* PAGE EXCERPT:
By Anthony Breznican
Updated October 03, 2014 at 04:10 PM EDT
Joe McNally/Getty Images

Steve Martin sure seems to be collecting a lot of lifetime achievement awards for a guy who has only lived one lifetime.

Last year, he collected an honorary Oscar for his groundbreaking career in motion pictures. A decade ago, he collected trophies from the Kennedy Center Honors and the American Cinematheque. And today, the American Film Institute selected him as the 43rd recipient of their Life Achievement Award for screen work.

Maybe his many honors are due to the fact that he has mastered so many different talents: stand-up, comedic acting, dramatic acting, writing screenplays, writing stage plays, writing novels, picking the banjo… Or maybe the prematurely white hair makes him seem somehow eternal. It’s hard to say.

Or maybe he is eternal.

Maybe Steve Martin is one of those gods who passes from the infinite realm into our world of mortals because he just wants to feel what it’s like to exist among the puny ones, these sad, soulful mammals scraping out a meager existence upon their damp pebble floating in the cosmos. Perhaps he can bring them some joy as he studies their humility? His first job, after all, was magician at Disneyland, which probably looked to him like our capital city.

Perhaps The Jerk, his first starring role in 1979, was an attempt to mimic a species he couldn’t help but view as pitiful and lost, a well-meaning but hopeless organism, charming in their dim naiveté, yet doomed. Navin Johnson is to the god Steve Martin what Clark Kent is to Superman, a bumbling mask worn by a being who is overcompensating while trying to blend in.

That’s why he had to eventually make his physical body completely devoid of color. Vibrant Steve Martin was just too obvious.

Egads, it all makes sense now. Steve Martin didn’t start to go serious on us with films like Roxanne and L.A. Story; this otherworldly genius was merely getting better at observing and reflecting our subtle nuances and emotions. And of course, he can still chuckle mordantly at our innate sadness and foibles.

* WORK INSTRUCTION A: In the article about Steve Martin, which recipient of the American Film Institute's Life Achievement Award is he?
* WORK INSTRUCTION B: According to the article about Steve Martin, what talents has he mastered? List all of them.
* WORK INSTRUCTION C: Carry on the article about Steve Martin from its last sentence.

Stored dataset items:
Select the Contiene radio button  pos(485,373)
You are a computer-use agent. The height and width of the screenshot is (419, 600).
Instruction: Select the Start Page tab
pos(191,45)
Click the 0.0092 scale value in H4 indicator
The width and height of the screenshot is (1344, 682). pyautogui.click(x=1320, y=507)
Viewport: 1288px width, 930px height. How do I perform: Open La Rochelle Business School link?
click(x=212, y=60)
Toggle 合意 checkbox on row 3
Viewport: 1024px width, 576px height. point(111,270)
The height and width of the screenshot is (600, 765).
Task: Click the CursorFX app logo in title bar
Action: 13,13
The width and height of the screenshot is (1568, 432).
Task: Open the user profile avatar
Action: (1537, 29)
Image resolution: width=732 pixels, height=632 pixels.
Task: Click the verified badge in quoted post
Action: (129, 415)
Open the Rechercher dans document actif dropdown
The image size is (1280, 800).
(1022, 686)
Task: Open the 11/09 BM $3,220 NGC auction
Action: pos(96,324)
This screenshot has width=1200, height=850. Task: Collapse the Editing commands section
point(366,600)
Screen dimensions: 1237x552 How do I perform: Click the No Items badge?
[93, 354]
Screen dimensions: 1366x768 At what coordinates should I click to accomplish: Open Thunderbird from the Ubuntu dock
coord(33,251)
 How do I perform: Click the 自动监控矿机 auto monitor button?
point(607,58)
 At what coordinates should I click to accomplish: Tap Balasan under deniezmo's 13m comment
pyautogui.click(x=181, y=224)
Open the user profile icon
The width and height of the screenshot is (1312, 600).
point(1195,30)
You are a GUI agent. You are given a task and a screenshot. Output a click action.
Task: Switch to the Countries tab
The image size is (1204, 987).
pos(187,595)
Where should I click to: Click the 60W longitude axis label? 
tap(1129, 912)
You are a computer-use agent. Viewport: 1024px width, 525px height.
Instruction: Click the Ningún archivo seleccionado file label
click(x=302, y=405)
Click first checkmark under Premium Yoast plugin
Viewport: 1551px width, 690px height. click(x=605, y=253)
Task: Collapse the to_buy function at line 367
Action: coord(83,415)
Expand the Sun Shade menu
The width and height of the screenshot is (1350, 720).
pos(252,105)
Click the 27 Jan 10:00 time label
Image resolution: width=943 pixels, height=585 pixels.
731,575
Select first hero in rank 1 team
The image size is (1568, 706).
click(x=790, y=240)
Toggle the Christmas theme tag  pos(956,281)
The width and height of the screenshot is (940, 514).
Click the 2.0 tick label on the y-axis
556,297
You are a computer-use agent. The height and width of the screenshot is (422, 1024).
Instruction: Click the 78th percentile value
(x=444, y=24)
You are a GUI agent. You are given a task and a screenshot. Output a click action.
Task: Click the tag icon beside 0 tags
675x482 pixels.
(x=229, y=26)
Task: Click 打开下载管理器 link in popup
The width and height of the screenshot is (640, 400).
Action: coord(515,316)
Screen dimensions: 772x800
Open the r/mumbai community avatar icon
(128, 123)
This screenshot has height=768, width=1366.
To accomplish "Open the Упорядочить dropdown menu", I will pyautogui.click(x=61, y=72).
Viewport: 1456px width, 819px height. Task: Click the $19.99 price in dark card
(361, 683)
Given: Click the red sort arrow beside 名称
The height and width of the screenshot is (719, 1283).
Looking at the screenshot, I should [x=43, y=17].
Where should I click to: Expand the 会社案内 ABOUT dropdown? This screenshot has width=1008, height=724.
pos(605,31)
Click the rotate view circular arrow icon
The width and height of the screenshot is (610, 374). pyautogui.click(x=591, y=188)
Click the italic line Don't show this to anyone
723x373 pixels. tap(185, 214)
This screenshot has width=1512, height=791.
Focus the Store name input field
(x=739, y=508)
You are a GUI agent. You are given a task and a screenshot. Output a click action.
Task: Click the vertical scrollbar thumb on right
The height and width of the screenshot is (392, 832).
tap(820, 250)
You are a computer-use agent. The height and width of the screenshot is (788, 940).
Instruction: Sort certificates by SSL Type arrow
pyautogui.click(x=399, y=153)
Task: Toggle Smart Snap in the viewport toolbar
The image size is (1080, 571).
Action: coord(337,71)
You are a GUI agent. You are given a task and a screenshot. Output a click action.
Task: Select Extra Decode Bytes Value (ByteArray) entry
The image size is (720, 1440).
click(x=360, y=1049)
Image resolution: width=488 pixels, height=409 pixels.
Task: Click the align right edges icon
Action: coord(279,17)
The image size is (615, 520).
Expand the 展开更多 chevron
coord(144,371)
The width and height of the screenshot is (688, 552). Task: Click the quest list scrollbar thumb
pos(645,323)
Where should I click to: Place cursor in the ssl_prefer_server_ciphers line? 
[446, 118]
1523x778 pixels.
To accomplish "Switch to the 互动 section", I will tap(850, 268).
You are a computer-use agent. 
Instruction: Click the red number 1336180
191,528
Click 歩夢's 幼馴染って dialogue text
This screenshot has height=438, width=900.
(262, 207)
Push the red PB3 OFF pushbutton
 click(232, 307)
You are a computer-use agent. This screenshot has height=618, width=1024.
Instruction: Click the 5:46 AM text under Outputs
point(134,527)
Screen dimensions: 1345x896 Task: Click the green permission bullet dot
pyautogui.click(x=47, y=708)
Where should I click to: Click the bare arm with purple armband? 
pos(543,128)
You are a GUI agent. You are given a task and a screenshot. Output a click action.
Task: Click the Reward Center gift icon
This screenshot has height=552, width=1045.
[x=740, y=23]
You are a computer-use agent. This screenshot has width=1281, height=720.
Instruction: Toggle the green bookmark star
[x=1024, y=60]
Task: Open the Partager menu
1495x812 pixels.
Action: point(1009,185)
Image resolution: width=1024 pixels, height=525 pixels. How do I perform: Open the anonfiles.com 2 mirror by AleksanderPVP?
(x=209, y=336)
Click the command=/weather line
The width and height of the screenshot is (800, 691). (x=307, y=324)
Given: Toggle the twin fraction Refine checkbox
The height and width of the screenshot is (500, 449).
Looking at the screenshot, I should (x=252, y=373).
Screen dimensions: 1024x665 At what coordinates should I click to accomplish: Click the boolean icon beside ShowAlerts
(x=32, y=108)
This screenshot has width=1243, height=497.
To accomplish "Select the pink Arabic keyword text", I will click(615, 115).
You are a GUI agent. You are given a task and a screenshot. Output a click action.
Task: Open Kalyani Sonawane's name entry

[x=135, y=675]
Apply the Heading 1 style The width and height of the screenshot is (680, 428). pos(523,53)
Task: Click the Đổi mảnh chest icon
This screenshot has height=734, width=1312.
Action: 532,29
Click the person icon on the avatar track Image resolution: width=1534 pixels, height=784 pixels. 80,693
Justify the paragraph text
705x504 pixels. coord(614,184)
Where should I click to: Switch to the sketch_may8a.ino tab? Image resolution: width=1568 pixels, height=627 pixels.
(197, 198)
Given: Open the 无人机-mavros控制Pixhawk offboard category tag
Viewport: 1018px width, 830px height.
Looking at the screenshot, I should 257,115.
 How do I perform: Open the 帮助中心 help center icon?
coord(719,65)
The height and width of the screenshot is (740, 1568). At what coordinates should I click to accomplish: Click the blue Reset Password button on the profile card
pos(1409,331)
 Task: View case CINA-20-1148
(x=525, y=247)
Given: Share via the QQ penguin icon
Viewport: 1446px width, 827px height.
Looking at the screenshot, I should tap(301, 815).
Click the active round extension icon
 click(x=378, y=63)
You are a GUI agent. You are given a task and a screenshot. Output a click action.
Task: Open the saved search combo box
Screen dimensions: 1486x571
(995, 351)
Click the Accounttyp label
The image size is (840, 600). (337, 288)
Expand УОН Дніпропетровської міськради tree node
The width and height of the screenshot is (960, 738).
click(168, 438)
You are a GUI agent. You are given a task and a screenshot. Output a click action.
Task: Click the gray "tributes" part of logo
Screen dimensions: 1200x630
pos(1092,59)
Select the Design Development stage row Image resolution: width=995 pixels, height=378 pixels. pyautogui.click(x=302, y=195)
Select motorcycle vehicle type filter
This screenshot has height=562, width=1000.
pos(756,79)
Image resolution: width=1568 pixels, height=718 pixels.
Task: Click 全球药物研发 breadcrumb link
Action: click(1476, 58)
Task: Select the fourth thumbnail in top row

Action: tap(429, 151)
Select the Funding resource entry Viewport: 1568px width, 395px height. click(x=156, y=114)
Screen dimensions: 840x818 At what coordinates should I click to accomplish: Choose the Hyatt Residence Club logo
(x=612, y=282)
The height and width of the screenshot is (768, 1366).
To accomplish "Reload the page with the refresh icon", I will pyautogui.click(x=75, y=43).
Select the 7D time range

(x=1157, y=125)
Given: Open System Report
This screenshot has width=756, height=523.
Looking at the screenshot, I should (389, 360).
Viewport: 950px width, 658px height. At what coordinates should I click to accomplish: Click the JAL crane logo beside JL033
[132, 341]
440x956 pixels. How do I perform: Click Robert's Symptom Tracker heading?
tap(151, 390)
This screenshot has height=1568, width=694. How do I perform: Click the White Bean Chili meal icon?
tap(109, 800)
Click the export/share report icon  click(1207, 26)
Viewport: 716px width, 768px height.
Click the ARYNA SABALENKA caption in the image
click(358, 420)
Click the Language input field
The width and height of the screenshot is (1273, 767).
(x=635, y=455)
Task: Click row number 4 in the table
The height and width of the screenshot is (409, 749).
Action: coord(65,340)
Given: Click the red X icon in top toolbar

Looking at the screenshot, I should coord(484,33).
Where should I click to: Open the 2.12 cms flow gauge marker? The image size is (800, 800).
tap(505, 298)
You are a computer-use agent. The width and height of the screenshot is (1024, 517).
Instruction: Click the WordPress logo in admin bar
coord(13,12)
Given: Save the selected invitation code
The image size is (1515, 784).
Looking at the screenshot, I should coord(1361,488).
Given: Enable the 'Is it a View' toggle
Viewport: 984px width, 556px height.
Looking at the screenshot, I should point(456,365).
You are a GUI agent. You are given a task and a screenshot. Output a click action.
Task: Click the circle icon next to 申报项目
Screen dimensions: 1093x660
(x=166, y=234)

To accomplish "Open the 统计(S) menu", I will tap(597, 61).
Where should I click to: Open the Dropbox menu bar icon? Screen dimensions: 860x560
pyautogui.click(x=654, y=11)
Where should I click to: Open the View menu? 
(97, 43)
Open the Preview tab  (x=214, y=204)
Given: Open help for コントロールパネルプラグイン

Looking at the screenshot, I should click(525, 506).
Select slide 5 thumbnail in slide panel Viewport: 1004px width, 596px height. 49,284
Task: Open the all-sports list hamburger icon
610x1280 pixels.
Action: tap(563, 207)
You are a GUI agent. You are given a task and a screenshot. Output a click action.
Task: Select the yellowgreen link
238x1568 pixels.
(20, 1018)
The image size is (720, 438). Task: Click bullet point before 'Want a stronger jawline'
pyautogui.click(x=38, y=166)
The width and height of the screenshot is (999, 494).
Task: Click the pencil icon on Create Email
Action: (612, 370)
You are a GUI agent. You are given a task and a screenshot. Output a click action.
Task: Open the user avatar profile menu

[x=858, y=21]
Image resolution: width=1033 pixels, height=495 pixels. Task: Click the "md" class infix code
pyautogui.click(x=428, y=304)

* EXERCISE RESULT A: He is the 43rd recipient.

* EXERCISE RESULT B:
- stand-up
- comedic acting
- dramatic acting
- writing screenplays
- writing stage plays
- writing novels
- picking the banjo

* EXERCISE RESULT C:
The man is regarded as a connoisseur and collector of fine art, but to Steve Martin, maybe these masterworks by our greatest painters are regarded with the same patient affection a kindergarten teacher has for the clumsy crayon scribbles her children present for the bulletin board.

Will he return to his home planet, dimension, or nether-realm someday, content with having imbued us with some of his grace? Will he hold out a banjo to his fellow gods and explain that it’s the only instrument he could play fast enough to keep from losing interest? Will they nod appreciatively as he favors them with some of our rollicking tribal melodies?

Will they nod silently as they watch Planes, Trains and Automobiles while he explains somberly, “This is was a joint research project by myself and Mr. Candy, whom you all know …”

The American Film Institute award will be presented to Martin at a black-tie gala in Los Angeles on June 4. Maybe he will reveal his true self to us then.

Or perhaps Steve Martin will remain undercover here in our world indefinitely, ageless and ever curious, collecting lifetime achievement award after lifetime achievement award until all other organic existence on our planet has gone to dust… and his is the only lifetime that still exists.